Beau rubs his heaving shoulders. “Okay, yeah. I got you. You’re okay.”
He spits and laughs, a terrible, hollow scraping sound. He rocks back on his heels, wipes his mouth with a hand. “Fuck.”
“Yeah.” She slaps him on the back. “Please come home.”
Another keening laugh. “I am home.”
“No you’re not,” Beau snaps, not caring how it sounds, not caring that her voice shakes. “You know that. Come home with me. Please. Or I’ll sleep out here with you and the others will worry.”
He lets out an unsteady breath. He leans back into her touch. “I’m so angry,” he says. “But I’m so tired.”
“Me too,” Beau says. “Me fucking too.”
He stands first, pushing up off the burned ground, fingers sinking slightly longer than needed into the scorched earth, like he wants to get it caught under his nails. He looks out again at the space of his childhood home while she stands.

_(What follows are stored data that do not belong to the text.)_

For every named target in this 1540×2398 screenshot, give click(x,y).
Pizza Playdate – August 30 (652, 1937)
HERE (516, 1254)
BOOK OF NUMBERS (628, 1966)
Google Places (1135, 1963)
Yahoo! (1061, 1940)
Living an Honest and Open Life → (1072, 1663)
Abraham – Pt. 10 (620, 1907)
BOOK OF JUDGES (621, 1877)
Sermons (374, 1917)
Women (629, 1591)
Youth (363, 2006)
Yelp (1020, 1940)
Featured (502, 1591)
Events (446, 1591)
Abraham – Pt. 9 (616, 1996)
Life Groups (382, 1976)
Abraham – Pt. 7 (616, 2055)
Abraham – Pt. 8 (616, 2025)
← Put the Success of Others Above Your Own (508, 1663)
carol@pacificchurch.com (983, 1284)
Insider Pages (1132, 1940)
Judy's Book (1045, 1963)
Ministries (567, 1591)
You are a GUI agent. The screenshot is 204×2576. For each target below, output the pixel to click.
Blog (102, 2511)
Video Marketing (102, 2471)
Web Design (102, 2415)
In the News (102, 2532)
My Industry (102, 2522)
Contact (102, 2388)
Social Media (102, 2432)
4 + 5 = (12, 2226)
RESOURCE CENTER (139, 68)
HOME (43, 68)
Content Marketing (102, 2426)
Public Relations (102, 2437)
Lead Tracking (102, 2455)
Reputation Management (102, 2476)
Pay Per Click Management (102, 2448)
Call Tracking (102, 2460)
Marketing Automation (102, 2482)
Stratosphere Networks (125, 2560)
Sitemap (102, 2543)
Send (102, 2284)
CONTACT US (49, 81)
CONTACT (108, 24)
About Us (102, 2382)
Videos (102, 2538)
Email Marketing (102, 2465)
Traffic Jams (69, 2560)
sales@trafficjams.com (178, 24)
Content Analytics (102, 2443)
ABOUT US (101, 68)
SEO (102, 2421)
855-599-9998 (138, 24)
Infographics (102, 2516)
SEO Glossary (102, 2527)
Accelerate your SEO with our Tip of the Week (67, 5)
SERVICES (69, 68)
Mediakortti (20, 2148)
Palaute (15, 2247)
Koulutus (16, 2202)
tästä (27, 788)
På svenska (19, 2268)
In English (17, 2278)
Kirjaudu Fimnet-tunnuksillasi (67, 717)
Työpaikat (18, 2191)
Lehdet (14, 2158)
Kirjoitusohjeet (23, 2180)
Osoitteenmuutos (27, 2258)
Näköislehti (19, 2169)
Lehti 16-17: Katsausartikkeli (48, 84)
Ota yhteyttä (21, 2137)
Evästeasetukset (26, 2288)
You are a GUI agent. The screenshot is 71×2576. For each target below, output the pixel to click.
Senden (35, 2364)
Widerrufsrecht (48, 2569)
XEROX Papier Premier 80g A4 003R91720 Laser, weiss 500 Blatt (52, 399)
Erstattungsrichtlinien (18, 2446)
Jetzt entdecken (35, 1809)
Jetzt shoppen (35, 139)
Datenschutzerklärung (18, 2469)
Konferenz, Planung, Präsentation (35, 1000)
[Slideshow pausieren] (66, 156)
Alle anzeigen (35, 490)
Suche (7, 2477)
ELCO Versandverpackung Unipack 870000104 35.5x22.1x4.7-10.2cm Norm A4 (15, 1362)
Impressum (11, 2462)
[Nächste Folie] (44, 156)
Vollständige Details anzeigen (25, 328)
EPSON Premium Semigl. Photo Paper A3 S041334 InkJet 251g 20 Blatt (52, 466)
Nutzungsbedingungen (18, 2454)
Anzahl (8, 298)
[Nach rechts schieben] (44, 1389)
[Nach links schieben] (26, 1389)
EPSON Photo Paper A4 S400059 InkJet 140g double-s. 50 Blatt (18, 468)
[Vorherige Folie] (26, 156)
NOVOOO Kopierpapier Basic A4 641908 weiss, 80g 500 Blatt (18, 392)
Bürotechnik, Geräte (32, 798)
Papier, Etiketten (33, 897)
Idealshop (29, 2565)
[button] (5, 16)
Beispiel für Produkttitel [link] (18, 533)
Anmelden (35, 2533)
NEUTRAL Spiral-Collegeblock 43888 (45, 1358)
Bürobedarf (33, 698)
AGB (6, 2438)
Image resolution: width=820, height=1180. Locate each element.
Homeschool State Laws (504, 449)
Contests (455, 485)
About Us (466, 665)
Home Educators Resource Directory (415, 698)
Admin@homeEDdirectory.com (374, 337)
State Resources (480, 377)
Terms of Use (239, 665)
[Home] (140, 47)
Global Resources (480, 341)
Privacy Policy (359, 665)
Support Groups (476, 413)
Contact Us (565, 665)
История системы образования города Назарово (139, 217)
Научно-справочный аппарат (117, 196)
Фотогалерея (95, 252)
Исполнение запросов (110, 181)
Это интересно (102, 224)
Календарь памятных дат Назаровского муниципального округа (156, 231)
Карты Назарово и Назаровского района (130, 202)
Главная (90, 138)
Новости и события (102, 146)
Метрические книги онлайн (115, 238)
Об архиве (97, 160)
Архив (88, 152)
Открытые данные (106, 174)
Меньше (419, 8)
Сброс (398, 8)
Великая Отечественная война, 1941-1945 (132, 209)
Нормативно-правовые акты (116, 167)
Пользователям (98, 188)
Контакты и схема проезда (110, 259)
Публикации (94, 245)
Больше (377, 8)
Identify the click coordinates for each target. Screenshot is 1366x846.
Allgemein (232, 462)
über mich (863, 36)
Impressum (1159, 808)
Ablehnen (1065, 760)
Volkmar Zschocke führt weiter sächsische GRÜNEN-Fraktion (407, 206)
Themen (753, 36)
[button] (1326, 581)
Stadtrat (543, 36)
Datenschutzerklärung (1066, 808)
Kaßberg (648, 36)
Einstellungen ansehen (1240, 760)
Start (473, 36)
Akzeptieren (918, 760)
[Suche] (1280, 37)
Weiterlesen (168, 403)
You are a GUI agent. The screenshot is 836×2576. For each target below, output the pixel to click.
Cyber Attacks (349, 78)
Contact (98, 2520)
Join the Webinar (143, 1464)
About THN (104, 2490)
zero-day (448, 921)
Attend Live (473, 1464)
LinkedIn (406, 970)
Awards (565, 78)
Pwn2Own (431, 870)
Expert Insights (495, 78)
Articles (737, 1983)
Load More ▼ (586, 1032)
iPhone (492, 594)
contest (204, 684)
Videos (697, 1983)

“Home?” It comes out like a question. She needs him to answer it.
He smiles, just barely: a trembling, crooked thing. “Home.”
The others are still awake. She keeps her hand on Caleb’s shoulder when they step into the comforting warm glow of the tower, mostly she can feel the way he relaxes in the space, that unguarded exhale. She squeezes.
He shoots her a look.
Yasha goes to them first, and reaches for Caleb before Beau. “I’ve wanted to do this all day,” she says softly. “Can I give you a hug?”
She feels more than sees the way this overwhelms him, and gives Caleb a slight push forward. He stumbles into Yasha’s arms and she lifts him up. He disappears entirely as she lets her wings encircle them all too. Beau is swept up in the heat of it, the warmth and pressure of feathers, downy white and safe, safe, safe.
“You’re home, now,” Caduceus says from behind Yasha, quiet and steadier than breathing.
Caleb lets out a soft sound that is either a laugh or a sob or a plea for help, and Yasha lets him go.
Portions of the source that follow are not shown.